THE night sky doesn't get truly dark at this time of the year, so astronomers and sky watchers tend to concentrate on observing bright, obvious things that can be seen through the twilight - the Moon, planets and the International Space Station (ISS), writes STUART ATKINSON. Luckily, there are two really bright planets in the evening sky at the moment, and the ISS is visible too, although its crossing the sky in the wee small hours before dawn, so unless you're a shift worker, an insomniac or a vampire you might miss it.
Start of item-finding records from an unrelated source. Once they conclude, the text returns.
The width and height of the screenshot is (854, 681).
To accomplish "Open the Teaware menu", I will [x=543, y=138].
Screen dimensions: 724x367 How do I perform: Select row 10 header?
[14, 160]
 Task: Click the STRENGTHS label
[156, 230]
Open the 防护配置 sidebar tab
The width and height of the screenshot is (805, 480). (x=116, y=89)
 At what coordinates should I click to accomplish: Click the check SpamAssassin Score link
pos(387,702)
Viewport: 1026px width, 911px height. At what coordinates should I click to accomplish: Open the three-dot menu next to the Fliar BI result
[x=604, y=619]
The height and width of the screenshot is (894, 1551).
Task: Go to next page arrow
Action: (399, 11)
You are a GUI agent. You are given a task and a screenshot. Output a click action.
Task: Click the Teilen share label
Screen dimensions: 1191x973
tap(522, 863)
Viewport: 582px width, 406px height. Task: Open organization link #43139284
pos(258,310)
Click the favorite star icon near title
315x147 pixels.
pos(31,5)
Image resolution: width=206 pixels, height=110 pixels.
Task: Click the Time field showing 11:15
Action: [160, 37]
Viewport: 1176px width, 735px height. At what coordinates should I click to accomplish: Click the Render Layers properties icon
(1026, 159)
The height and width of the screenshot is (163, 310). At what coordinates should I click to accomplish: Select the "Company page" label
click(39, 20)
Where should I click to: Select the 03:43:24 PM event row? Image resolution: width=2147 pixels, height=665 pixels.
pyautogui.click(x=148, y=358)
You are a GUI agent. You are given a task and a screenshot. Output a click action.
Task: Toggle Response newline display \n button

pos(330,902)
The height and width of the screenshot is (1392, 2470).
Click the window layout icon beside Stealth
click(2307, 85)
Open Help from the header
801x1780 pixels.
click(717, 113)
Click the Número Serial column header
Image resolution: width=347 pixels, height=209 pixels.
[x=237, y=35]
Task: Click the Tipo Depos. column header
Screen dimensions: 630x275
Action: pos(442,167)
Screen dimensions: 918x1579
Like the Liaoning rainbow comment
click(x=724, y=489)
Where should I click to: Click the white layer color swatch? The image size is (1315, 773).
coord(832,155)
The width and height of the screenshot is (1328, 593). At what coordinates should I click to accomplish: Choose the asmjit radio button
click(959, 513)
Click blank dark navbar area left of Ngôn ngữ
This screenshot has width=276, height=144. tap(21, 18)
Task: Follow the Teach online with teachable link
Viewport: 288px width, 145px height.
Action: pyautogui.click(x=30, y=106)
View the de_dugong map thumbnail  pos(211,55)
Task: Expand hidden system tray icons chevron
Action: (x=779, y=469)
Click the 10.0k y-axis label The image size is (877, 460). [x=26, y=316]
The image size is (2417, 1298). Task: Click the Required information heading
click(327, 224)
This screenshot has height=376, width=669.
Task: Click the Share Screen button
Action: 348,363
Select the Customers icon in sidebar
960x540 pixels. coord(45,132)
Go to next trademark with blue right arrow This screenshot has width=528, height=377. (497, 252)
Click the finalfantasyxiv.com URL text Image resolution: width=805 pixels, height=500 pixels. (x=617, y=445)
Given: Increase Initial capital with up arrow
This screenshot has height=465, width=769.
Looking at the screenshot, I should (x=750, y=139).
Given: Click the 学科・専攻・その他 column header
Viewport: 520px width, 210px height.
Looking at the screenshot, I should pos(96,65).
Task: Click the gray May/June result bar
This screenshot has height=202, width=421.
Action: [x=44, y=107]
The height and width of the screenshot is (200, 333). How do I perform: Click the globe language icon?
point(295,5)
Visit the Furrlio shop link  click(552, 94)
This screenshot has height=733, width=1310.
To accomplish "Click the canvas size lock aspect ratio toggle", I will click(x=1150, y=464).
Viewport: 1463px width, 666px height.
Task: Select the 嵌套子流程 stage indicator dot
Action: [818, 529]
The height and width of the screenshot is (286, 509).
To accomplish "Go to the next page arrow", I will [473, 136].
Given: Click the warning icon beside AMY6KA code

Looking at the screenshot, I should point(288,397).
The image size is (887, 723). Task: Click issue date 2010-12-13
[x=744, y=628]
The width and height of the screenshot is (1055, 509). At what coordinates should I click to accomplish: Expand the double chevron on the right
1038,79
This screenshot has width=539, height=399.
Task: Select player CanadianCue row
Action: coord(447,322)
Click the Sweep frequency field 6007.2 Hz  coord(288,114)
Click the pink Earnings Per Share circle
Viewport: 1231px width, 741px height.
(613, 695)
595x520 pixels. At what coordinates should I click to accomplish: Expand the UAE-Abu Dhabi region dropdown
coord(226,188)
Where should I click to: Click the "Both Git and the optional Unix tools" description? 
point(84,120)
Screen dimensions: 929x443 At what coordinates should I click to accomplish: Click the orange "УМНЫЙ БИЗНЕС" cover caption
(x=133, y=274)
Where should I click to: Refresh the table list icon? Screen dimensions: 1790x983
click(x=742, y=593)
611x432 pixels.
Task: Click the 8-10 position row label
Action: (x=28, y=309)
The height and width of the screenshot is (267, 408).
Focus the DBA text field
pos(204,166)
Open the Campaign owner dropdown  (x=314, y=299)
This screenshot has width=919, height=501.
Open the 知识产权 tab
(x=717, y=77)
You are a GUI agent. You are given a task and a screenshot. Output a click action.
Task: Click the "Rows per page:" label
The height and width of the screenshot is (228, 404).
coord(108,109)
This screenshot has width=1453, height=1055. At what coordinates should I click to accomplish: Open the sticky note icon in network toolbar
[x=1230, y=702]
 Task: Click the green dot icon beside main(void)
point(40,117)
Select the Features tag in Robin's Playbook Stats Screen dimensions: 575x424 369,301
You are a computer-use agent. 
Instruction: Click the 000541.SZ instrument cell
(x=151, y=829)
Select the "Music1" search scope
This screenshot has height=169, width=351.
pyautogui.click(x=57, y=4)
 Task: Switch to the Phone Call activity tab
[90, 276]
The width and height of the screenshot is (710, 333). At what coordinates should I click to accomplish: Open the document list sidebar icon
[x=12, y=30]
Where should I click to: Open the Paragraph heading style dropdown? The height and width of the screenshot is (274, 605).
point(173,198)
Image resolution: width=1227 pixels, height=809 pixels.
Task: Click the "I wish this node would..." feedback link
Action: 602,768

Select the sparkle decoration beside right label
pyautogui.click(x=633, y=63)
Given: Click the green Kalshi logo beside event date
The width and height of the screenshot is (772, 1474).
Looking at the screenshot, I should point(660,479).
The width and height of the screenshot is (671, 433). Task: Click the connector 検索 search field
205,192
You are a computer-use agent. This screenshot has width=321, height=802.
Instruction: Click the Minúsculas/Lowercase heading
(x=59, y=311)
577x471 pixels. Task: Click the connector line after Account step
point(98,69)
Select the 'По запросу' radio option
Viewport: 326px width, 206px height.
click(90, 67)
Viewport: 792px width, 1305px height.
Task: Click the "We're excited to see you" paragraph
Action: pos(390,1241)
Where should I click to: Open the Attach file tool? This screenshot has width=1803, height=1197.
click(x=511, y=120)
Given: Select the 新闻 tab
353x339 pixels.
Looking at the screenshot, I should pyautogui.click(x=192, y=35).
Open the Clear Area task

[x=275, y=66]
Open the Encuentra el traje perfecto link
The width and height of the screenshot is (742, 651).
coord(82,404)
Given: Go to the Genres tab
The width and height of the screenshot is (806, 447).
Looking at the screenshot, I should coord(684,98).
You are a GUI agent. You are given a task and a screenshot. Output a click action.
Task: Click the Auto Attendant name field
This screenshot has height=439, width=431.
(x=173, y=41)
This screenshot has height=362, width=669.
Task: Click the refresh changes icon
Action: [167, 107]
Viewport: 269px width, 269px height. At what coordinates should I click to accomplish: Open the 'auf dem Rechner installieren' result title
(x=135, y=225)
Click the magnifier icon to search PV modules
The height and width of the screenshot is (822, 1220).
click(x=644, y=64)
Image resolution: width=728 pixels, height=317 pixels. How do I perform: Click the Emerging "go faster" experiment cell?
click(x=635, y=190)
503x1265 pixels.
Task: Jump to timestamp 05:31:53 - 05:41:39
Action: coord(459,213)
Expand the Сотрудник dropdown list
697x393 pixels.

As soon as the sky begins to darken after sunset you'll see Venus, the Evening Star, shining brightly, high in the north west. It looks like a silvery spark, eye-catchingly bright, and as the twilight deepens it just gets brighter and more beautiful. Look at it through binoculars and you'll be amazed just how bright it is.

Having found Venus, turn your back on it so you're facing the south east and you'll see another bright star above the horizon in that direction. This is Jupiter, not as bright as Venus but still strikingly-bright in the dusk sky. By midnight it blazes like a lantern in the south.

If you want to see the ISS too, here are the dates and times: May 17, 1.39am and 3.15am; May 18, 12.48am, 2.23am and 4am; May 19, 1.30am and 3.07am; May 20, 2.14am and 3.51am; May 21, 1.22am and 2.58am; May 22, 12.30am, 2.06am and 3.42am; May 23, 1.14am and 2.50am.